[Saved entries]
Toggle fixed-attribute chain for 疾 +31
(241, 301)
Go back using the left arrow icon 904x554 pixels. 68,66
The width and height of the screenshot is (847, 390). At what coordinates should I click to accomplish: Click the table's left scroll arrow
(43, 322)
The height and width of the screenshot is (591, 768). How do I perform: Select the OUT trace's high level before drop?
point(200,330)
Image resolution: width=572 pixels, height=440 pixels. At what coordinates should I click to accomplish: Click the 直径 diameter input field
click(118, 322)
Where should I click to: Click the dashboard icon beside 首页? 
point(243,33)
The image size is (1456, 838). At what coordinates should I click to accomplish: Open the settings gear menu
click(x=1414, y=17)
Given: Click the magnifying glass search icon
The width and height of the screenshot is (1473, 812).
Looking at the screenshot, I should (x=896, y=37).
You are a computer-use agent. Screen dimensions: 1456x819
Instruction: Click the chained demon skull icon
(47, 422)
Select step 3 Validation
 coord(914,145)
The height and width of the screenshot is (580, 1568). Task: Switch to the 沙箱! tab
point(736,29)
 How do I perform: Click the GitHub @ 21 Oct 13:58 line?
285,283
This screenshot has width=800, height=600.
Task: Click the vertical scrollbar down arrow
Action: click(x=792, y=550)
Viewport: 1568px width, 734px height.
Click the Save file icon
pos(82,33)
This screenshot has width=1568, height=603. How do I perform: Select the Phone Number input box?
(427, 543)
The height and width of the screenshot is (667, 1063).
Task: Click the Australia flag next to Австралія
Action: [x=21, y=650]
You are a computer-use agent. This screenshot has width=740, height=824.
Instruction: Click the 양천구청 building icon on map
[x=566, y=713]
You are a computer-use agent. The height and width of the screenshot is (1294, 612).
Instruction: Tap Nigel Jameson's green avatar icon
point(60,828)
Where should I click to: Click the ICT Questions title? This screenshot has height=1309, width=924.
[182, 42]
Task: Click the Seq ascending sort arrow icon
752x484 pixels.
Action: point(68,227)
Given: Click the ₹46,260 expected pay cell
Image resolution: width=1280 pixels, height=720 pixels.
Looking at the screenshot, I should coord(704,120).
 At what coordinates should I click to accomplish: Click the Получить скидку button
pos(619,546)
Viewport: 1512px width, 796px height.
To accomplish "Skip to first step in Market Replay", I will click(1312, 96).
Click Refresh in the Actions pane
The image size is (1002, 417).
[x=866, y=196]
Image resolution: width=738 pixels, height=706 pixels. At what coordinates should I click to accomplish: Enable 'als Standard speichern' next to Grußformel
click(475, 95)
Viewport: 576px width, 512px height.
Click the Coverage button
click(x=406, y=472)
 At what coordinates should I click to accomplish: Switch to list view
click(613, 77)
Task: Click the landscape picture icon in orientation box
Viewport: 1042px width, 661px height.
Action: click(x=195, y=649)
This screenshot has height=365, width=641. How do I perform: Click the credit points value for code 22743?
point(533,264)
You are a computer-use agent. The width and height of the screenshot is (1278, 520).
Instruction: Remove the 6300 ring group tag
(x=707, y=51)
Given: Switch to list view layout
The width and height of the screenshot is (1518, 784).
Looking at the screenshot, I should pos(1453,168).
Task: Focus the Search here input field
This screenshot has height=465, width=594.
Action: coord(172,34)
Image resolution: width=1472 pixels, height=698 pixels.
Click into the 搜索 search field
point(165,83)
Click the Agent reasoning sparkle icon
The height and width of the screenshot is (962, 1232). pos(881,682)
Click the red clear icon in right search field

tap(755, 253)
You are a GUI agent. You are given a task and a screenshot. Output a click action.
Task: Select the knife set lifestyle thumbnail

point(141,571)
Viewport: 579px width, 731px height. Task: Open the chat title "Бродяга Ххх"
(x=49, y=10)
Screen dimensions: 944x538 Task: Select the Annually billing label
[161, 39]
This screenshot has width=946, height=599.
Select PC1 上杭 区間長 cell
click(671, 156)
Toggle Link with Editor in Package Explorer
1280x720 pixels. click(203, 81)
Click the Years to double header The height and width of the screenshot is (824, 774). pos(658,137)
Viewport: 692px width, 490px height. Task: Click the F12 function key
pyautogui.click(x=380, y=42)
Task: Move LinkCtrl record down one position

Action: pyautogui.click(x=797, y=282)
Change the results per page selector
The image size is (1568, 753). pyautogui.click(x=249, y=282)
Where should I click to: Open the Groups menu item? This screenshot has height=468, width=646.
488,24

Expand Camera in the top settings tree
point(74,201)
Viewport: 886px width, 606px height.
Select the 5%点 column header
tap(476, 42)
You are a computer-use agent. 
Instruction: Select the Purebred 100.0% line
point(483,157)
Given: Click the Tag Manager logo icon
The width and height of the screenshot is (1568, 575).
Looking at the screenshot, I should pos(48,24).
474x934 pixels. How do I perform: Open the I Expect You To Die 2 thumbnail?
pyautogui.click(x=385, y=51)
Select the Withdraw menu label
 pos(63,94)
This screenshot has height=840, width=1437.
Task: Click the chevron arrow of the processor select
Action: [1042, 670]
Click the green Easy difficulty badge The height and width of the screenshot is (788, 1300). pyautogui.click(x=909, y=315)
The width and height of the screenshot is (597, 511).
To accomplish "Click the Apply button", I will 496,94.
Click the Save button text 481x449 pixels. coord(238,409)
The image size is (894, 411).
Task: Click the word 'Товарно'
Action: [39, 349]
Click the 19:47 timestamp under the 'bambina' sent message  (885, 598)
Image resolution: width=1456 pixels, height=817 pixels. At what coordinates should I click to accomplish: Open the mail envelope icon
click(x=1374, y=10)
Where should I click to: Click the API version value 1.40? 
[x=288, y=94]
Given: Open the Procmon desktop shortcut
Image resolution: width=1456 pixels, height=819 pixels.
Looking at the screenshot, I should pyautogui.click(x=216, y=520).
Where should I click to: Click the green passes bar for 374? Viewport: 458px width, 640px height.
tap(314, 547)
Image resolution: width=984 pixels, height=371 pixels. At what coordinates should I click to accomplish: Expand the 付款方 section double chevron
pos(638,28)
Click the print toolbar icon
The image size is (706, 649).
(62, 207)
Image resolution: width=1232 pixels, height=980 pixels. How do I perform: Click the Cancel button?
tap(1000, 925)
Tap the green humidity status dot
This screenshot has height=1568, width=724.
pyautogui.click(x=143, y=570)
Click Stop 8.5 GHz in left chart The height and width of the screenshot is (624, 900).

■ Your objective ■
Only the lines that contain the string "computer" should be copied from the entries above.

■ Result below ■
You are a computer-use agent. Screen dimensions: 1456x819
You are a computer-use agent. This screenshot has width=740, height=824.
You are a computer-use agent. The height and width of the screenshot is (1294, 612).
You are a computer-use agent. The width and height of the screenshot is (1278, 520).
You are a computer-use agent. 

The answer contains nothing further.